I remember very well when the idea first came to me years and years ago, how I was enamoured of the idea, but somehow the deep sensitivity was not there. Gradually that sensitivity grew. To have an idea of what is happening is somewhat like an external shell of knowledge, you know the mechanics of it, but you are not in touch with the living reality of it. When this sensitivity begins to function and you are in touch with the living reality of it, the whole sense and feeling of separation between what is commonly called the other and what is commonly called oneself begins to disappear. What then is the meaning of the body? It is very, very interesting and very important to investigate this question of body and what it really means. If we allow the mind to be restful, quiet, in the stillness and the silence within, one becomes sensitive to the fact that body is Totality, the Totality which is manifested. The manifest part of Totality is body.

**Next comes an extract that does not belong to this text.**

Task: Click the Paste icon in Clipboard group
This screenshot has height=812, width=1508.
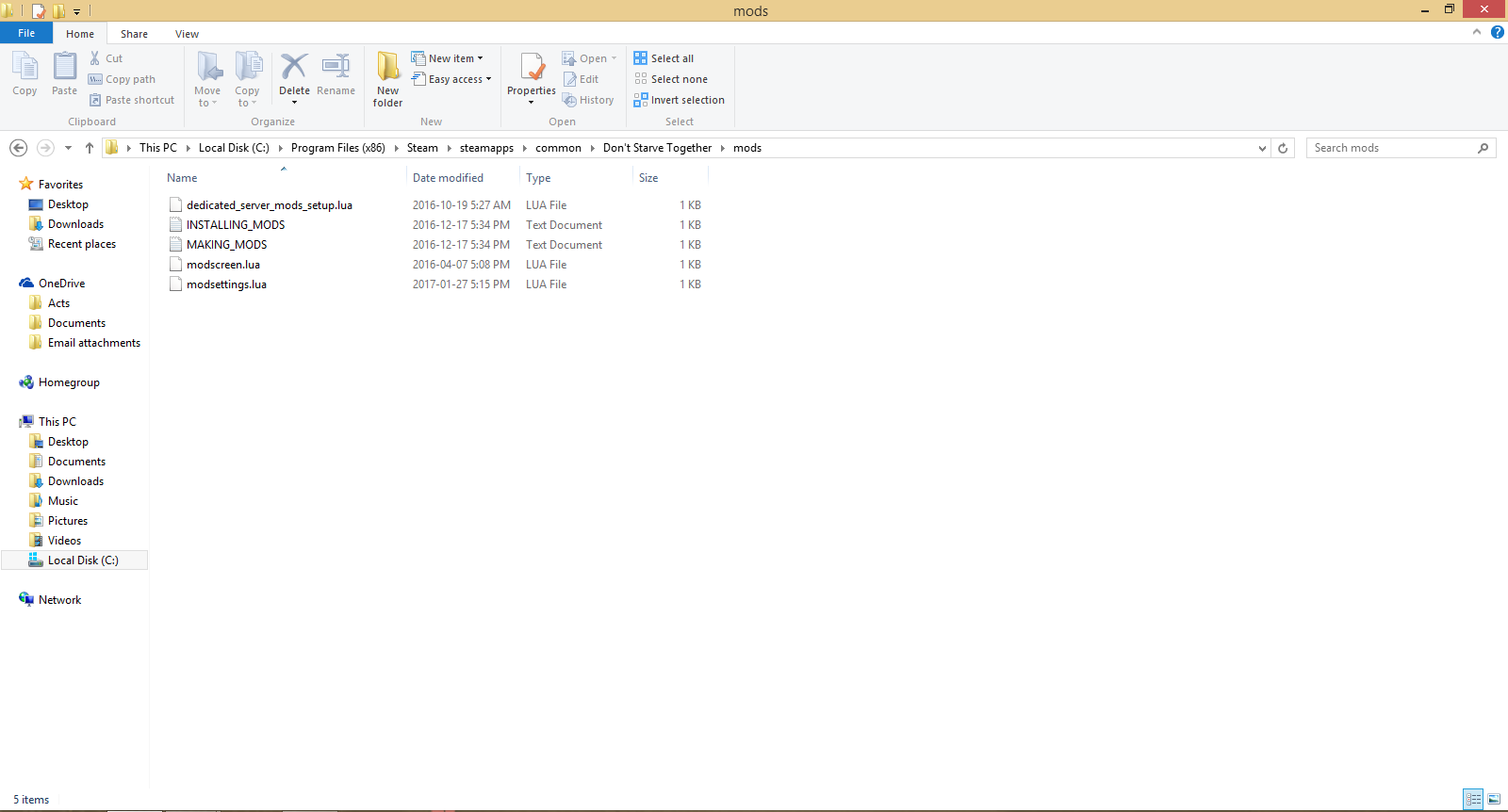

What is the manner in which we have described that which is manifest? We have talked of it as matter and spirit or mind or whatever word you like to use. Or we have talked of the human being as body, soul, spirit and so on and so on. We have talked in all these ways, but have we ever examined what actually is our conscious awareness, our sensitivity in relation to those words? Have we not noticed that when we say body, soul, spirit, we think of them as different things, not one organic whole, not as a whole. And this is the important thing. The spirit lies in our consciousness. Is there anything like matter and spirit, body and mind? Or is there in fact One Total Reality, altogether One in its wholeness, and at the same time that wholeness consists of multitudinous particulars manifesting the One? But because these multitudinous particulars are in total and complete relationship with each other, we can be aware of it when in a state of ignorance as separate particulars, or when we are in the state of enlightenment as the particulars which make up only One Total Reality, the wholeness. The enlightened state is a state in which one really is conscious of, sensitive to the truth of this One Total Reality. Then there is no conflict within us and there is no reaction of hate, resentment or any such thing against another part of the Totality. Even modern science has come to the pitch where it shows that what was called inanimate matter is alive because it is creative.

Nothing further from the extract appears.